(MATERIAL PROVIDED begins)

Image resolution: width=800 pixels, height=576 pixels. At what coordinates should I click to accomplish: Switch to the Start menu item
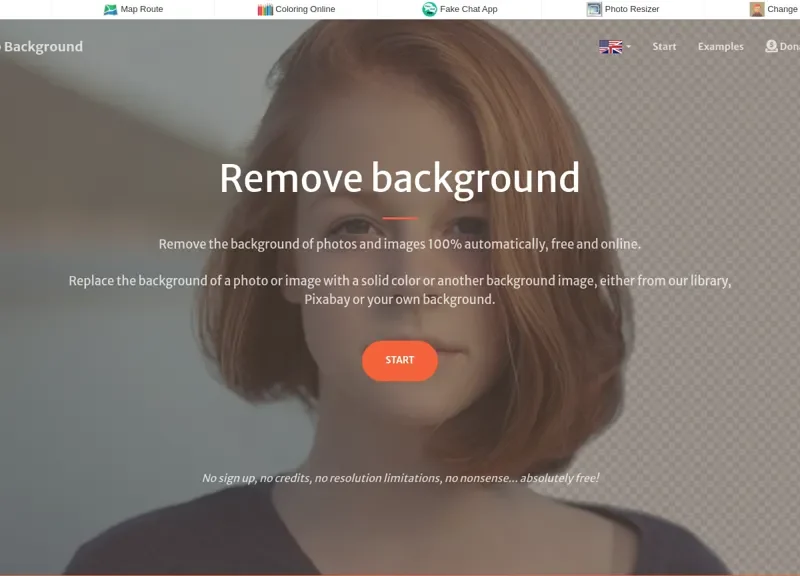point(664,46)
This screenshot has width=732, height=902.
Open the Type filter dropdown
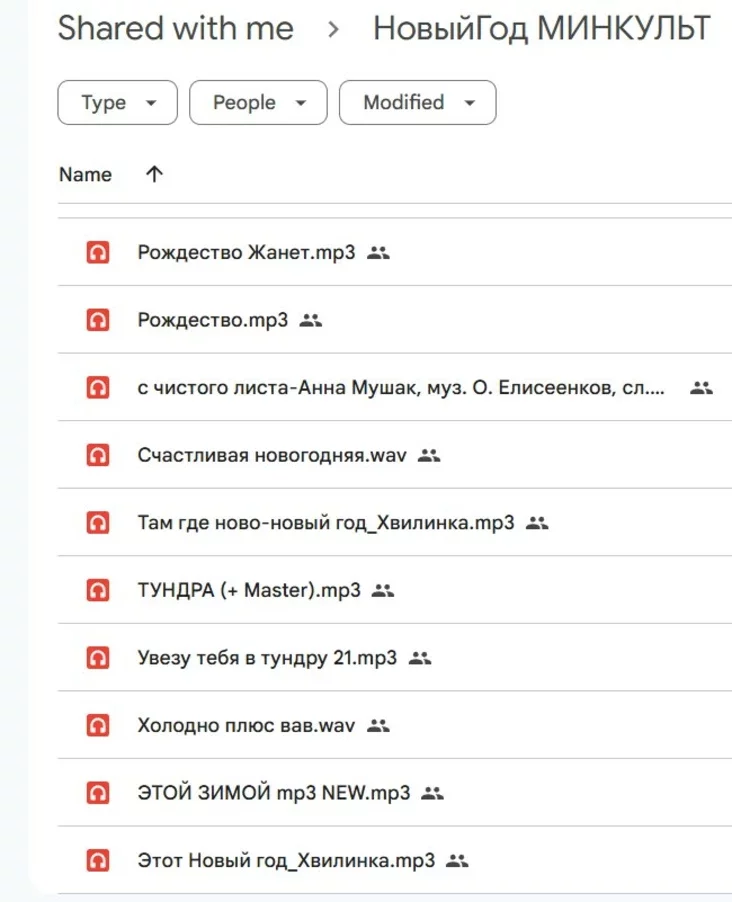tap(117, 103)
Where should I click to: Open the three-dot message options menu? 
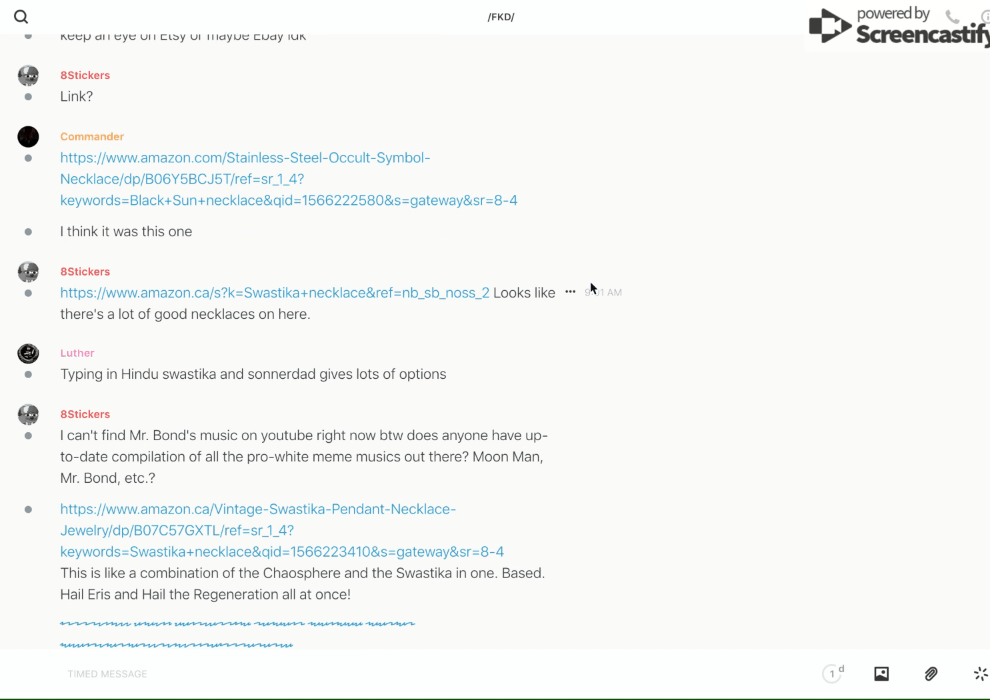[570, 292]
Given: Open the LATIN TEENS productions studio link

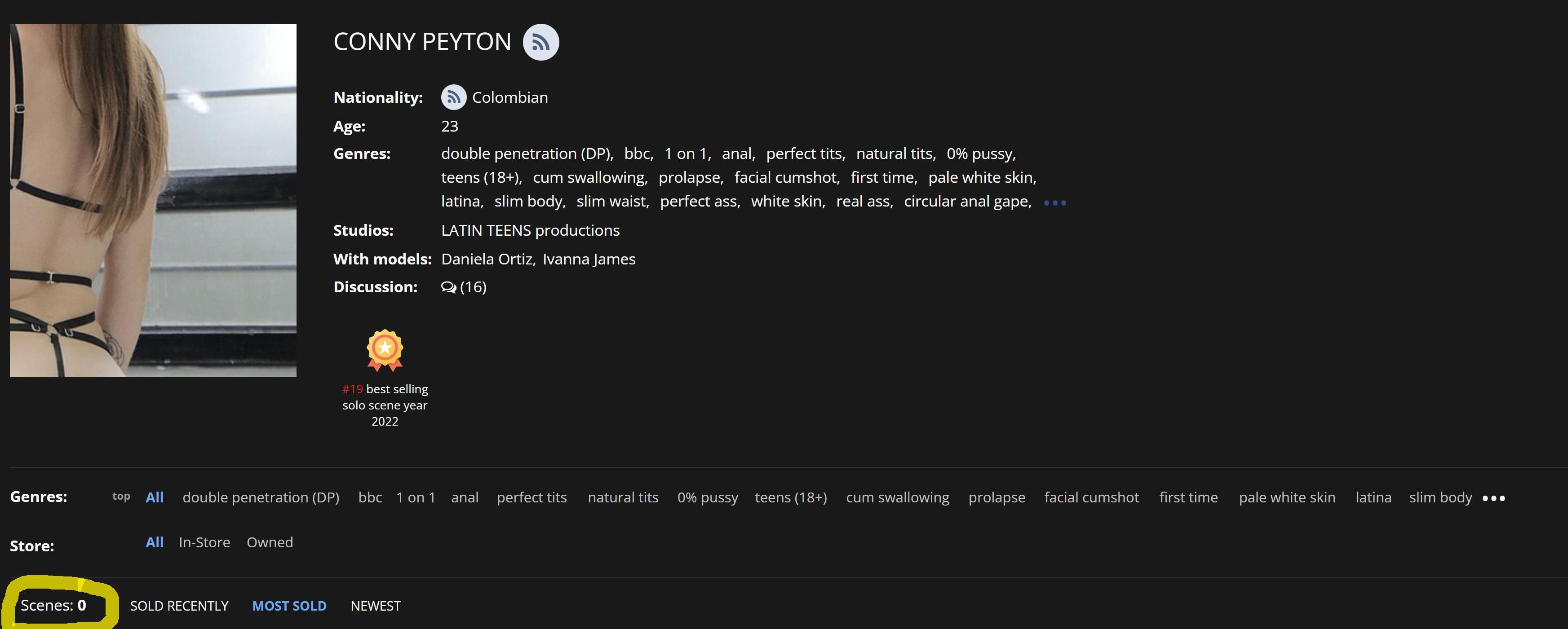Looking at the screenshot, I should [x=530, y=231].
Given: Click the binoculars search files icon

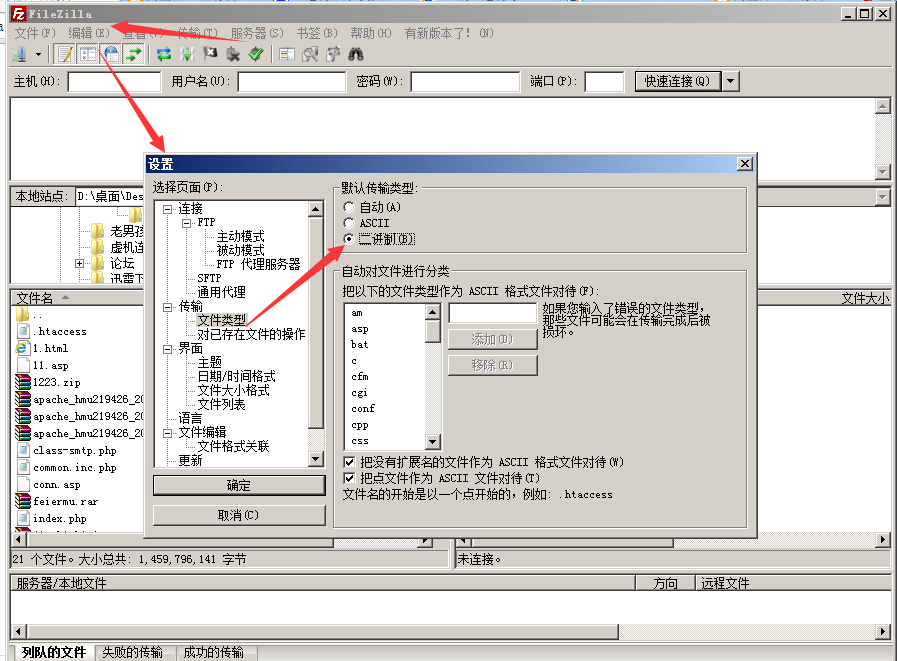Looking at the screenshot, I should pyautogui.click(x=355, y=54).
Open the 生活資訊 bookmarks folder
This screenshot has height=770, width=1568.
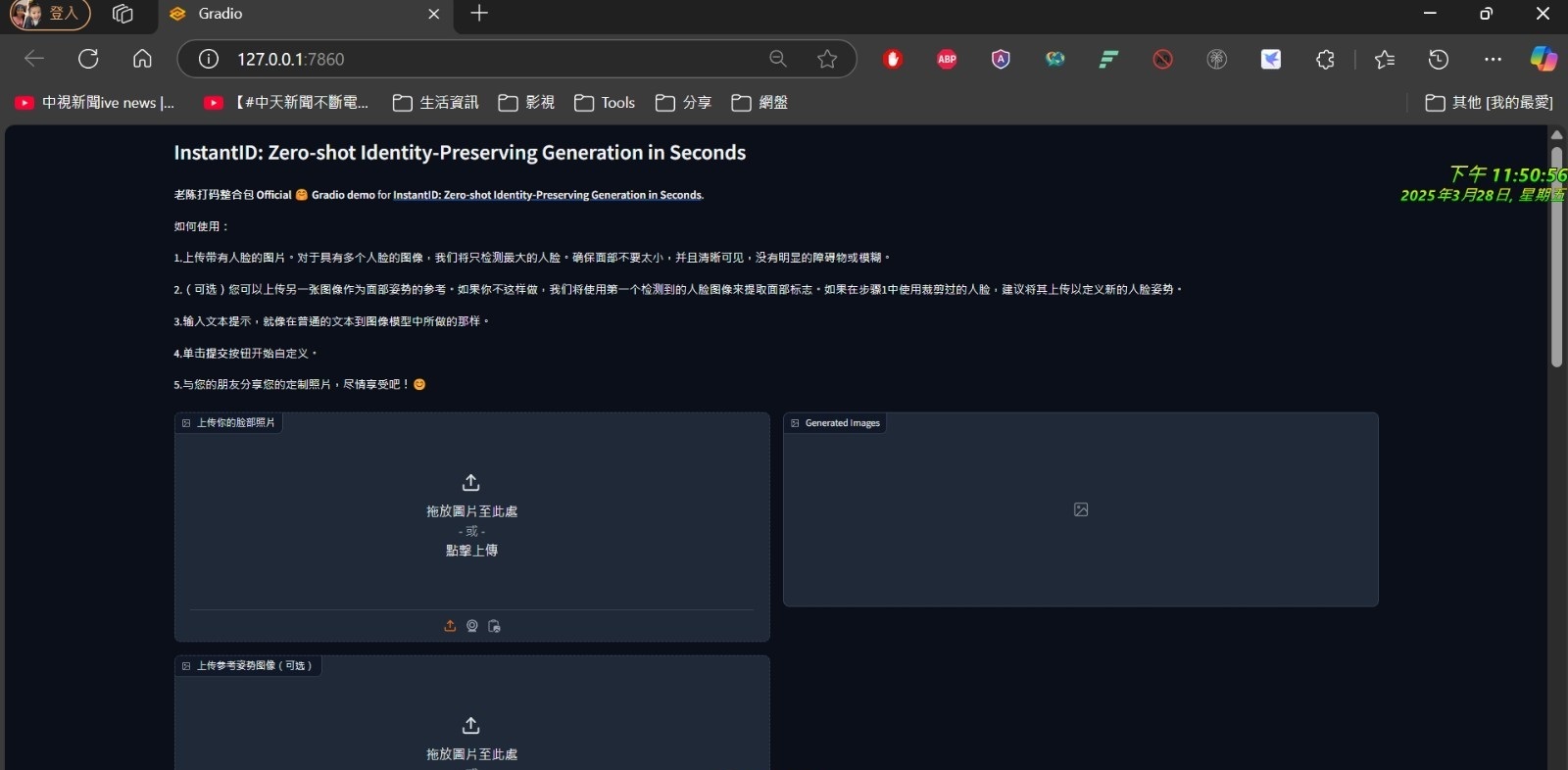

(MATERIAL PROVIDED ends)

Restate word for word the lines starting at the one that contains "Open the Type filter dropdown" and ending at the last line of the data. Skip every picture.

Open the Type filter dropdown
tap(117, 103)
Where should I click to: Open the three-dot message options menu? 
[570, 292]
Given: Open the LATIN TEENS productions studio link

Looking at the screenshot, I should [x=530, y=231].
Given: Click the binoculars search files icon

Looking at the screenshot, I should pyautogui.click(x=355, y=54).
Open the 生活資訊 bookmarks folder
This screenshot has height=770, width=1568.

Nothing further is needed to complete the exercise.